Crafting Your Ideal Relationship

Dan and Darrel have a marriage with traditional roles. Dan works outside the home financially supporting the family. He takes the kids on outdoor adventures on the weekends, and gives Darrel a card once a year (on their anniversary). Darrel manages the home, their social life, and the kids. His gluten-free blueberry muffins are famous, as he brings them along to volunteer meetings he attends throughout the year. They have date night once a month, enjoying steaks at their favorite restaurant in town.

Sue and Mark structure their marriage very differently. The first five years of their children’s lives, Mark was a stay-at-home dad. Sue brought home all of their income, while Mark managed cloth diapers, home-made baby food, and preschool. However with the sale of her company Mark and Sue decided to open a business together out of their home. They now share management of their home, parenting, and business responsibilities. It took some time to adjust to each other’s styles, but they found a new rhythm.

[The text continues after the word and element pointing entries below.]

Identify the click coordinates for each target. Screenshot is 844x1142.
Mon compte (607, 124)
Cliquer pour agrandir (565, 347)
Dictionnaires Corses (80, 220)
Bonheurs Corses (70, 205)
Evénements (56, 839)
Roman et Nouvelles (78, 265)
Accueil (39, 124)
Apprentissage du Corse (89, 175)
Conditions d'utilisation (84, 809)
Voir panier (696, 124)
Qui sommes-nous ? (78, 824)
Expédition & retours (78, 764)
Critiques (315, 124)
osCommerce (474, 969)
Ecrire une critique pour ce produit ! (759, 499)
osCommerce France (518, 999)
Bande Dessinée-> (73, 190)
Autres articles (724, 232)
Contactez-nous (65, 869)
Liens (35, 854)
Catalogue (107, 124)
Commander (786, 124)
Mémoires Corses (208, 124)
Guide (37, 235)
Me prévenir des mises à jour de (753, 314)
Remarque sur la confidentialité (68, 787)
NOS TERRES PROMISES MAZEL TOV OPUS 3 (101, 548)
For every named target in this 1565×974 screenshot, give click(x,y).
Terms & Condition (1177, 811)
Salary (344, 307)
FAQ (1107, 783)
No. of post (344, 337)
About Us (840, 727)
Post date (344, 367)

Sam and Claire have an unconventional marriage. They both work at fast-paced, high-powered jobs that include world travel and sixty-plus work weeks. They have separate bank accounts, several residences throughout the world, and separate friend groups. However they committed at the beginning of their relationship to set aside consistent time to spend with each other. They work hard to sync their travel schedules in order to spend no more then one week apart at a time.

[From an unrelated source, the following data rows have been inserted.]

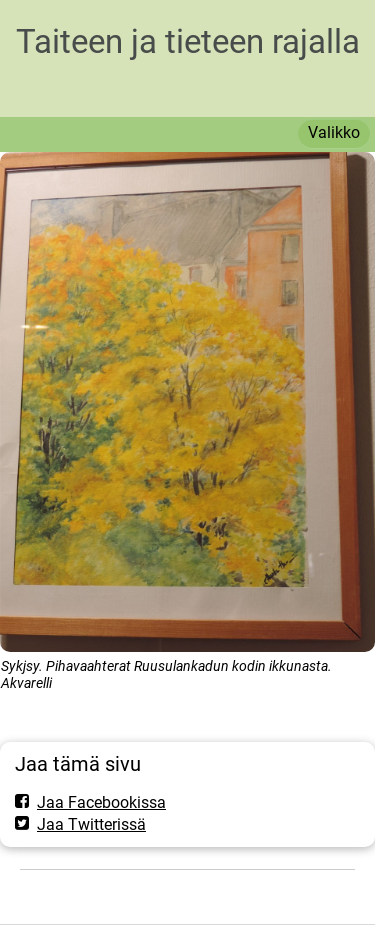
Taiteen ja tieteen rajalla (188, 41)
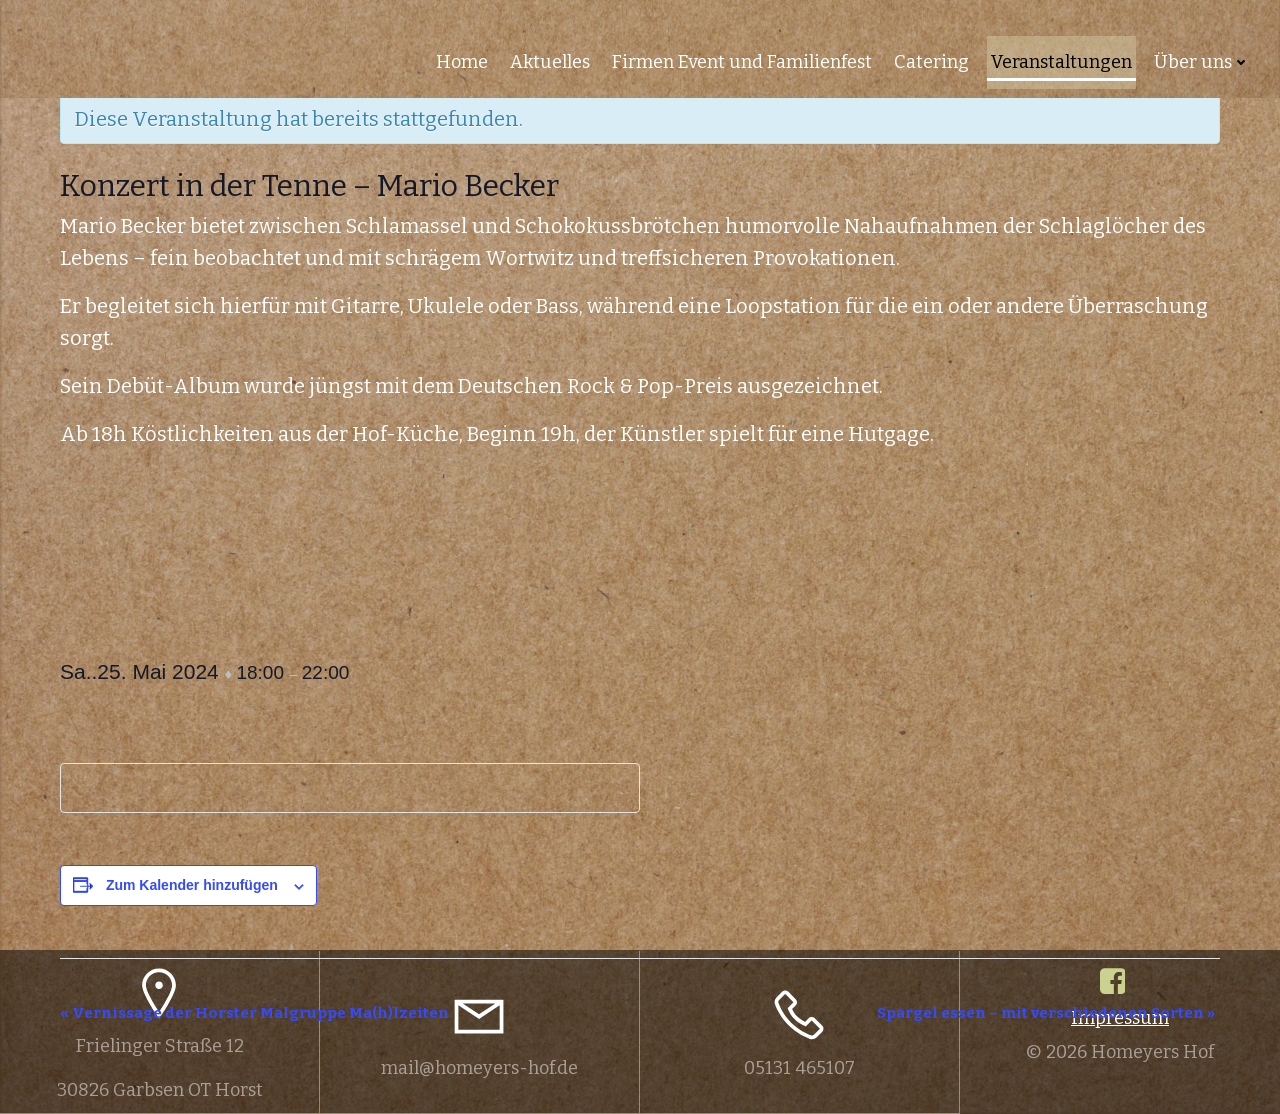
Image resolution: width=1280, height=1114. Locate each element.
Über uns (1203, 60)
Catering (932, 60)
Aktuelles (551, 60)
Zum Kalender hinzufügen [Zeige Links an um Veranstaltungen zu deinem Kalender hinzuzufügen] (192, 885)
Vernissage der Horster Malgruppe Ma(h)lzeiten (254, 1013)
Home (463, 60)
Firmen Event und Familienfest (743, 60)
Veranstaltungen (1062, 60)
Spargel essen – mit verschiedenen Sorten (1046, 1013)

Each couple gives the credit of their successful marriages to something different. Dan and Darrel modeled their relationship after Dan’s traditional mid-western parents, Sue and Mark strongly preach the “at-home business model,” and Sam and Claire believe respecting each other’s freedom is the secret to a healthy union. They remind me that there honestly is not one right way to have a successful marriage. In the end creating and enacting a system that works for both people, and making changes when needed, is the only secret any of us need.